[Dataset entries]
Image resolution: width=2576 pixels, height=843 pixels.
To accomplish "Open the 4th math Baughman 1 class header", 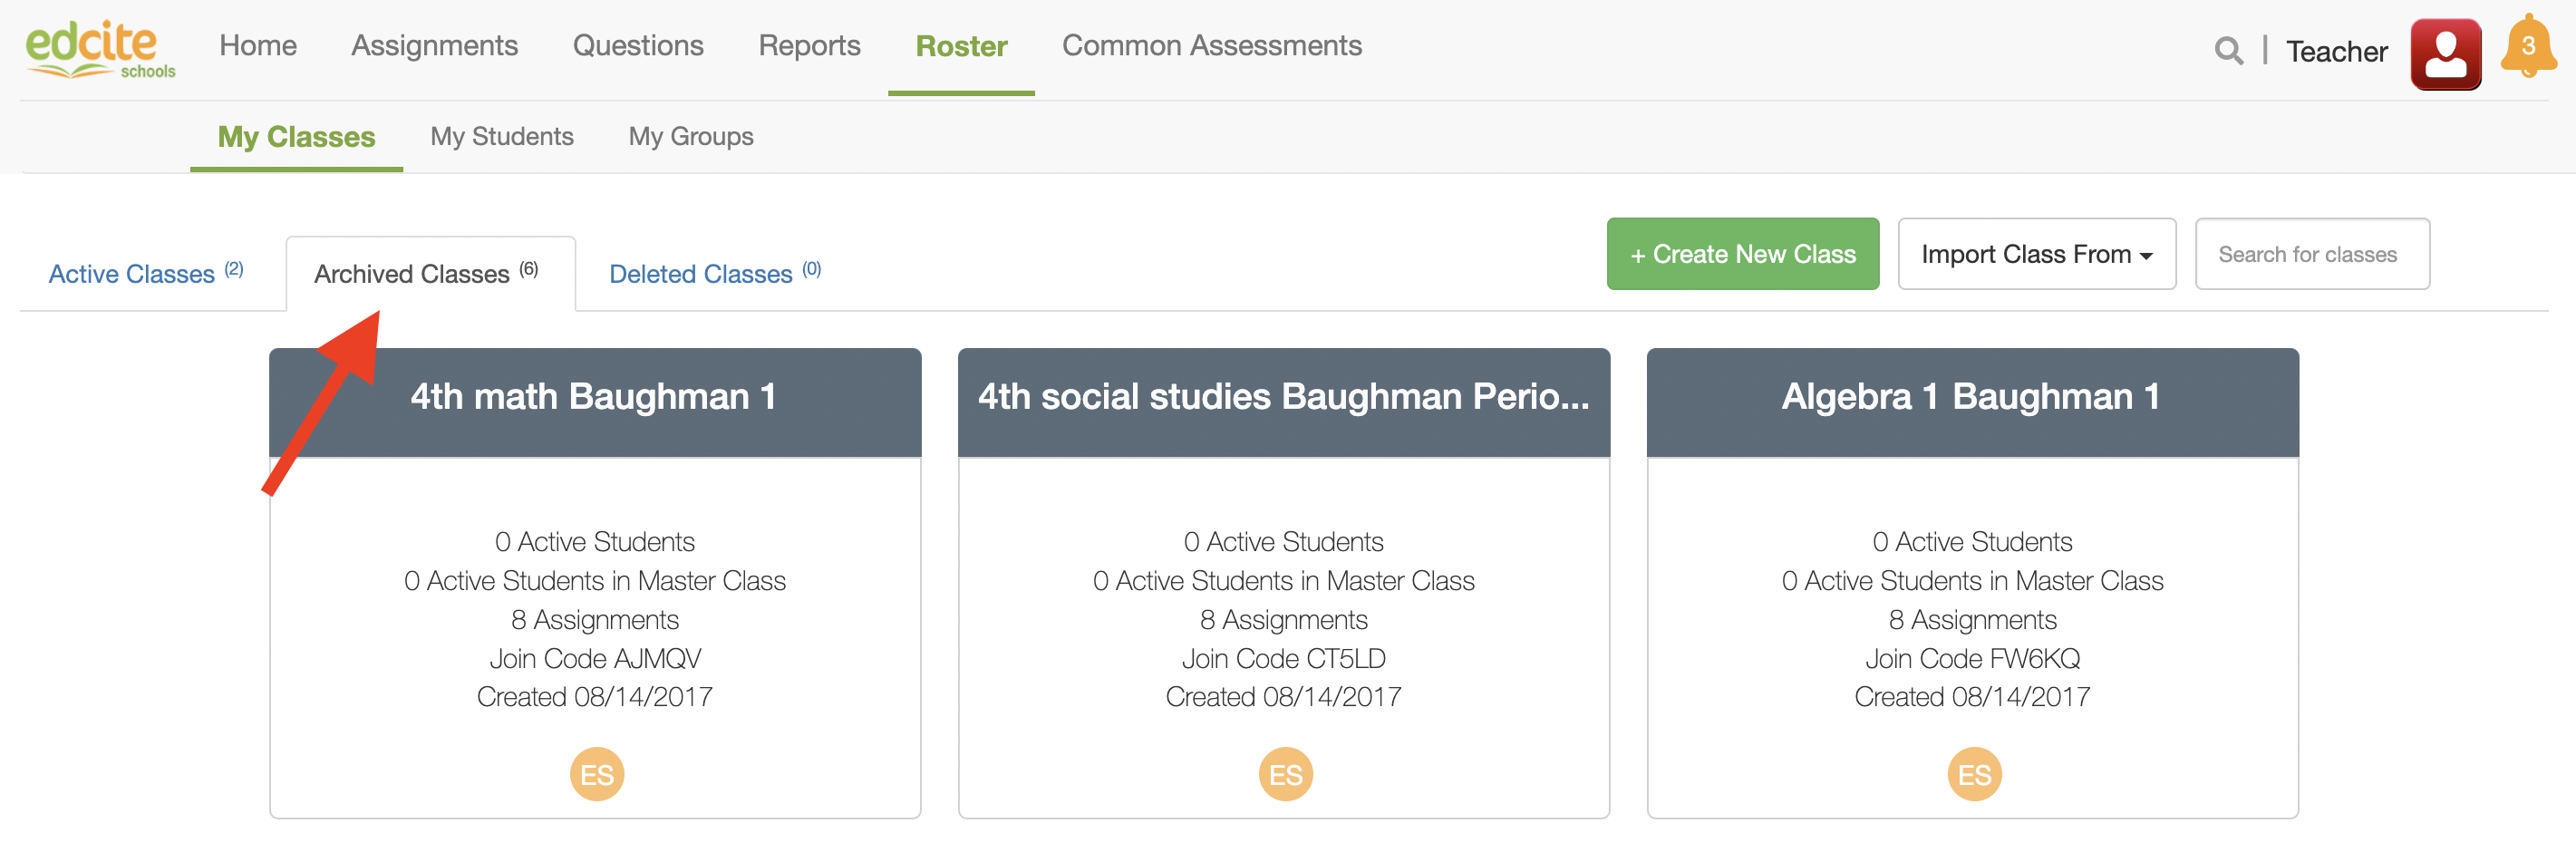I will [594, 397].
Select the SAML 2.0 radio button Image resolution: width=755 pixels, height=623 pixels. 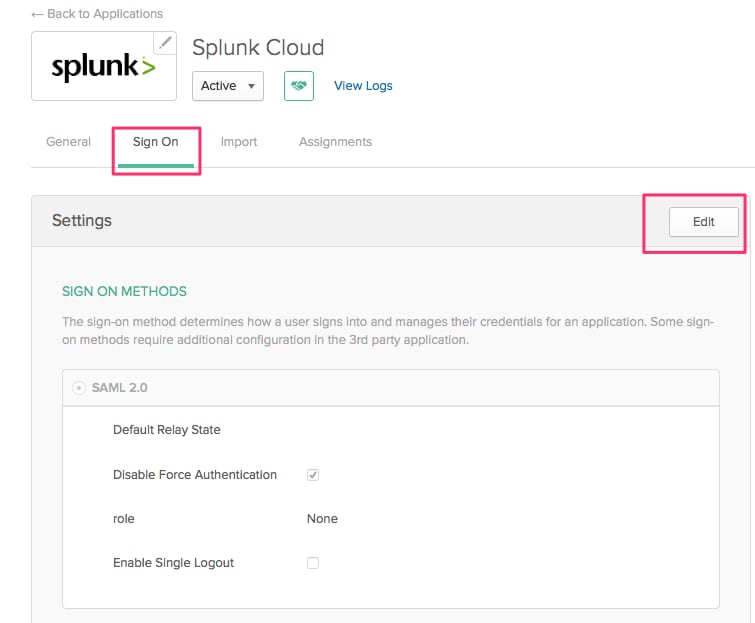click(x=79, y=388)
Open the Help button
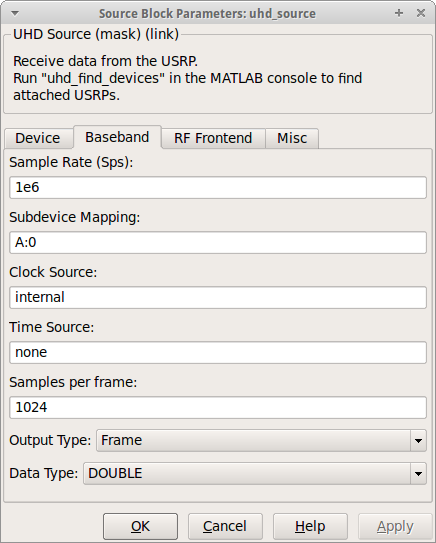 pyautogui.click(x=310, y=526)
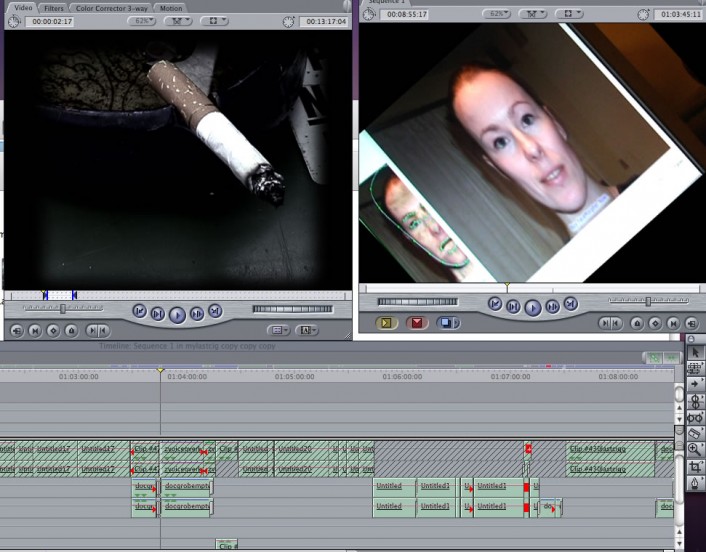The width and height of the screenshot is (706, 552).
Task: Click the red Overwrite edit button
Action: click(x=417, y=323)
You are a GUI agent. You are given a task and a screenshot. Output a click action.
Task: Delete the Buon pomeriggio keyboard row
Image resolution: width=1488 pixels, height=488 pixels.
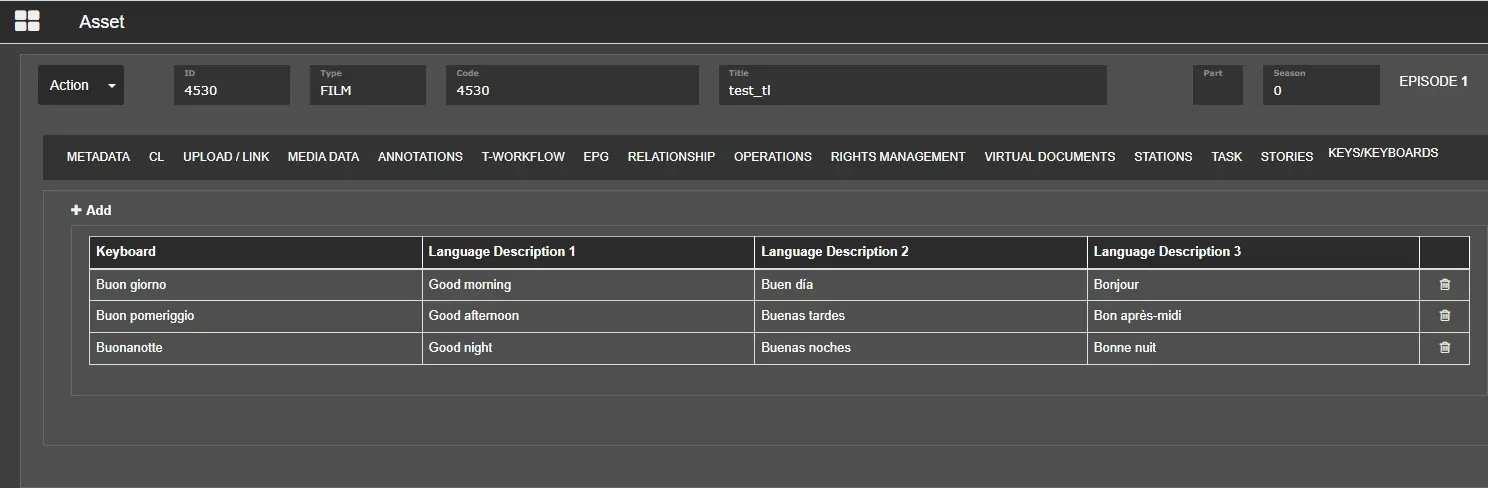pyautogui.click(x=1444, y=316)
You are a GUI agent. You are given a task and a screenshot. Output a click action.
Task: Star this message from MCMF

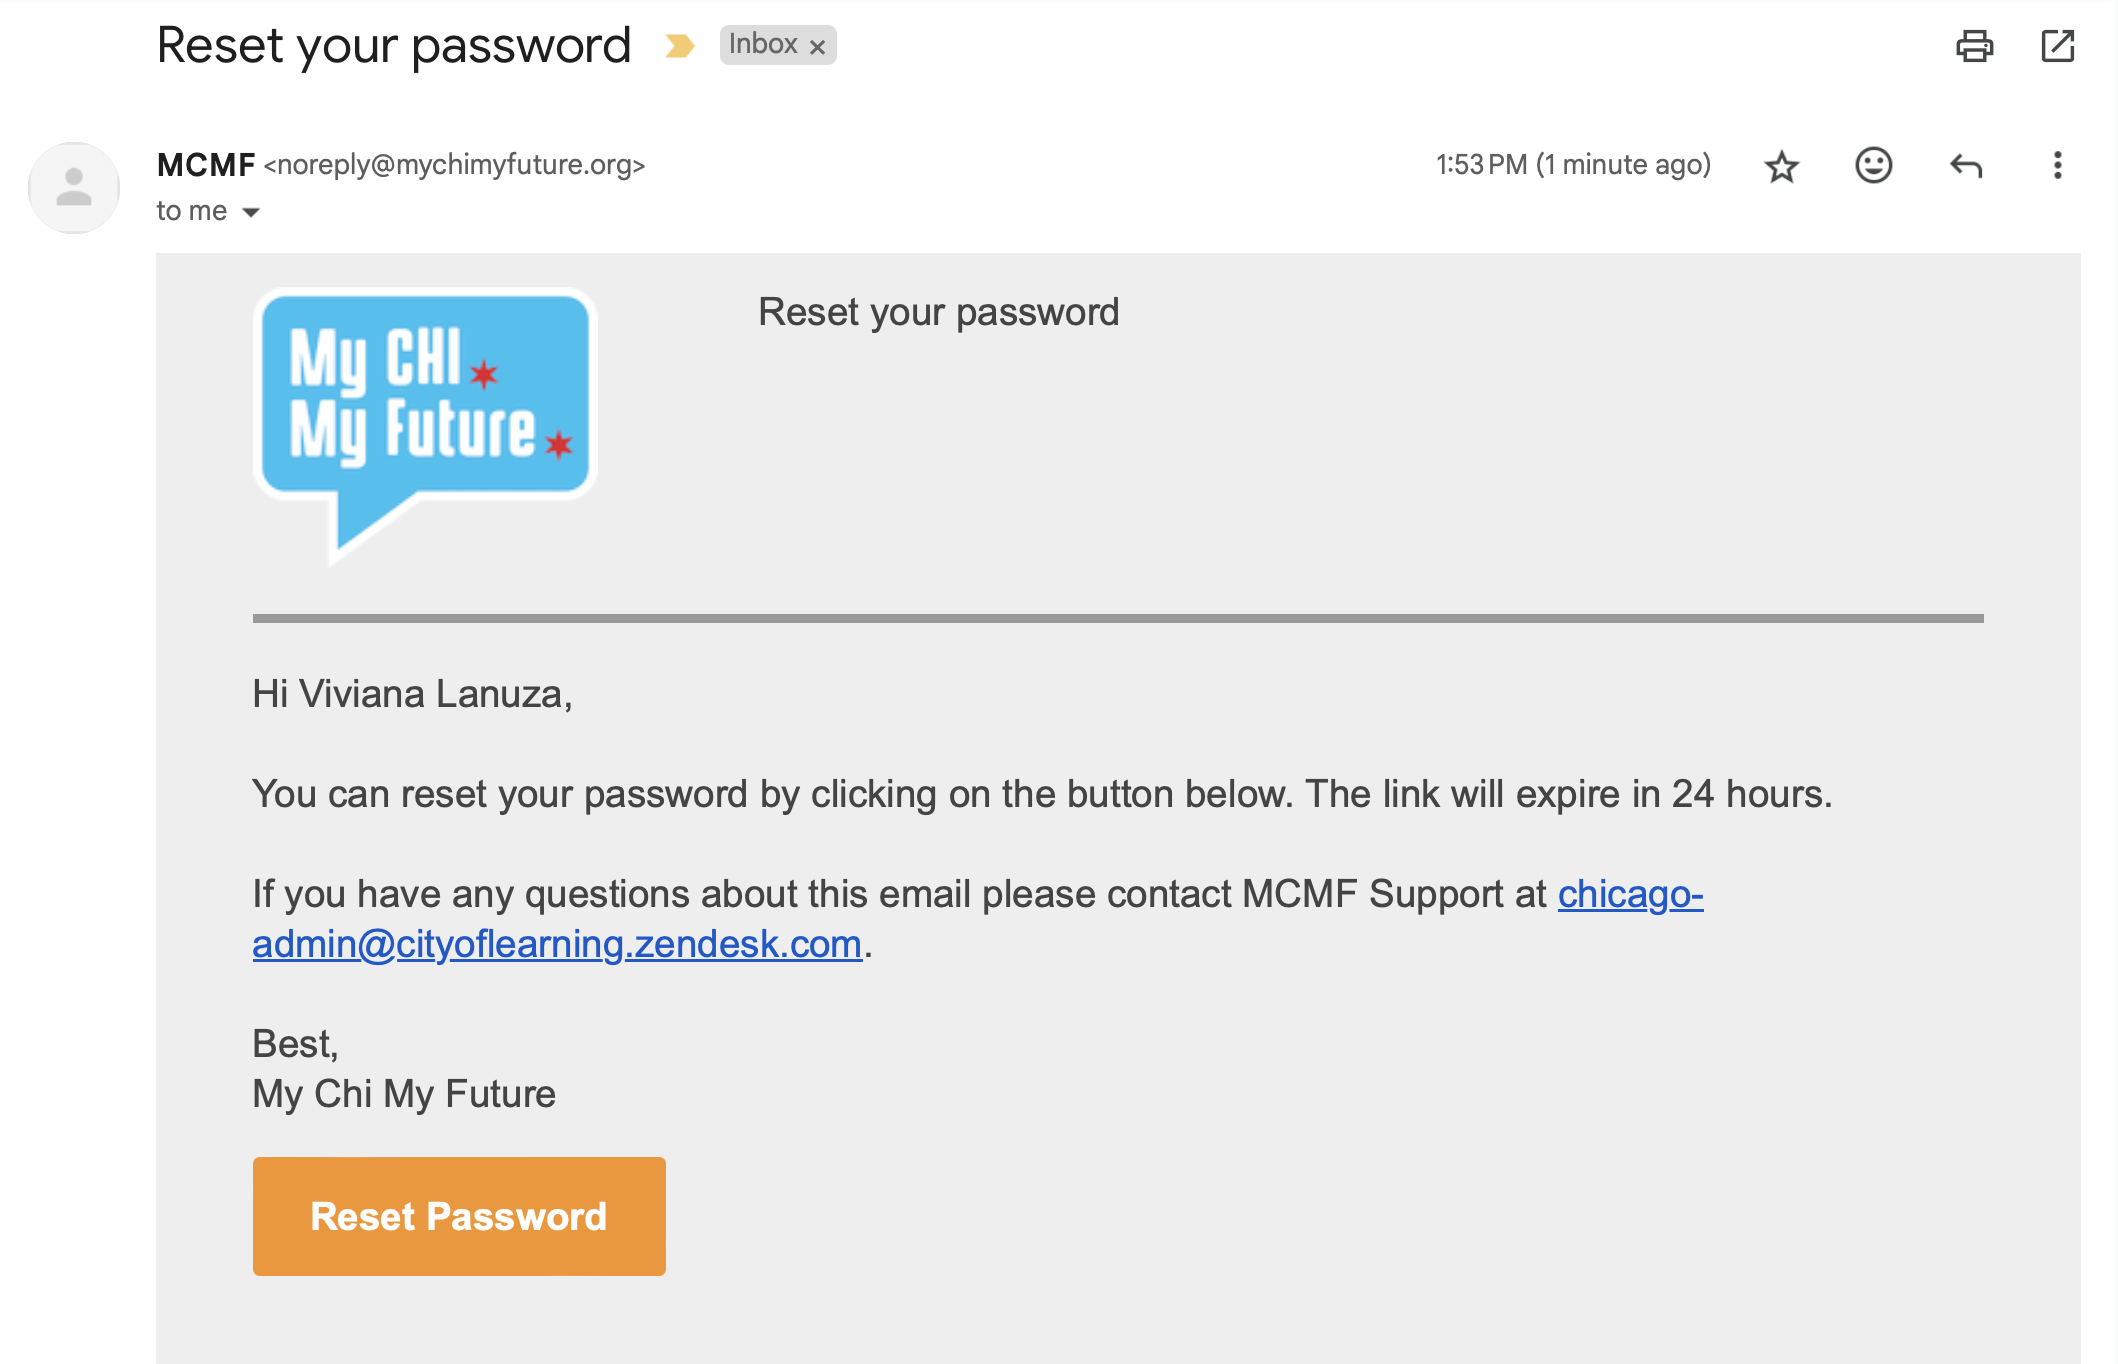coord(1781,166)
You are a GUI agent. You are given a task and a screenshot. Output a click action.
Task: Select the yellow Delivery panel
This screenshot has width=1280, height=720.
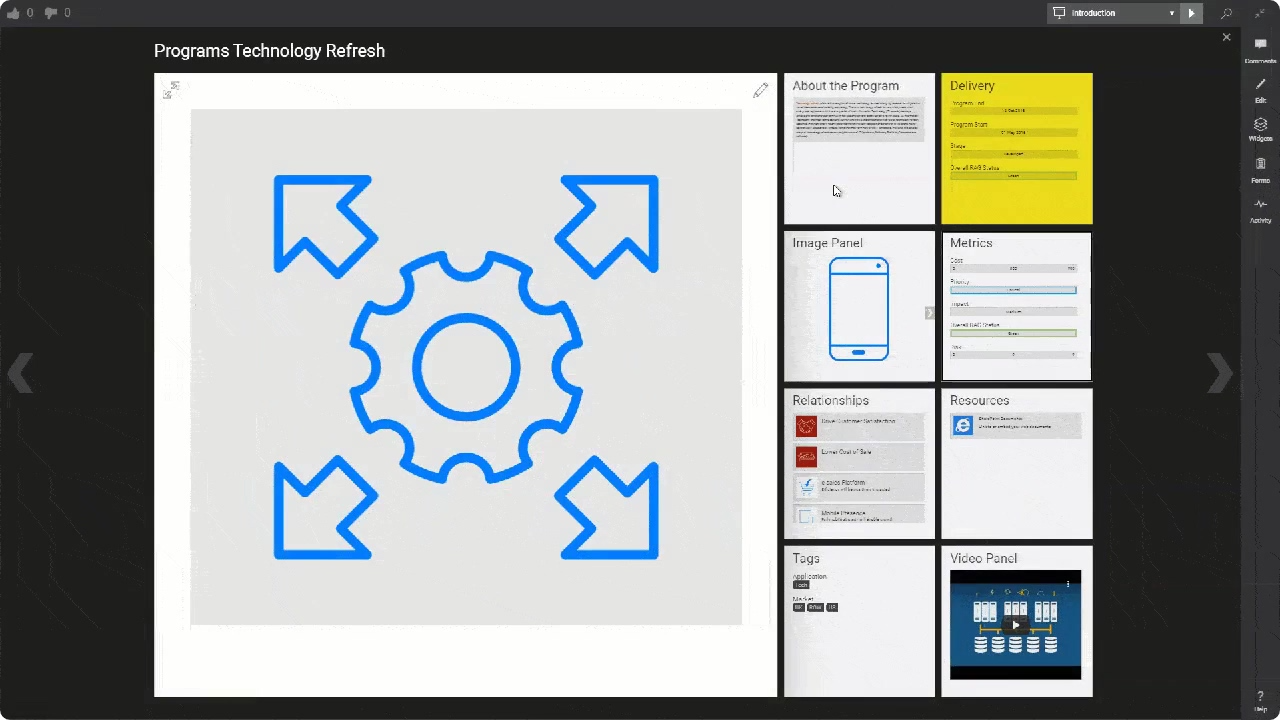(x=1016, y=148)
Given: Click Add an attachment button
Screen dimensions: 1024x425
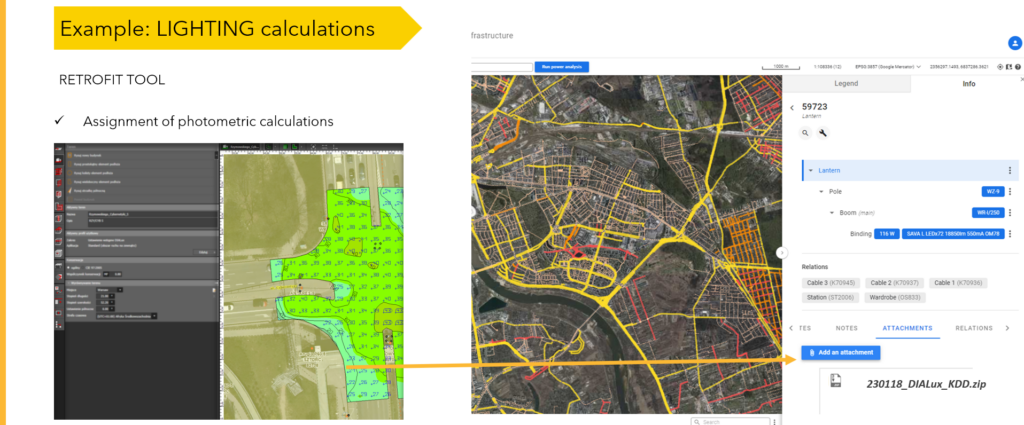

What the exercise asks
After locating the line containing "This screenshot has width=1280, height=720." in the entries above, repeat only it and each later line through the end, exactly, without any pictures.

Task output
This screenshot has width=1280, height=720.
(x=1016, y=148)
Given: Click Add an attachment button
Screen dimensions: 1024x425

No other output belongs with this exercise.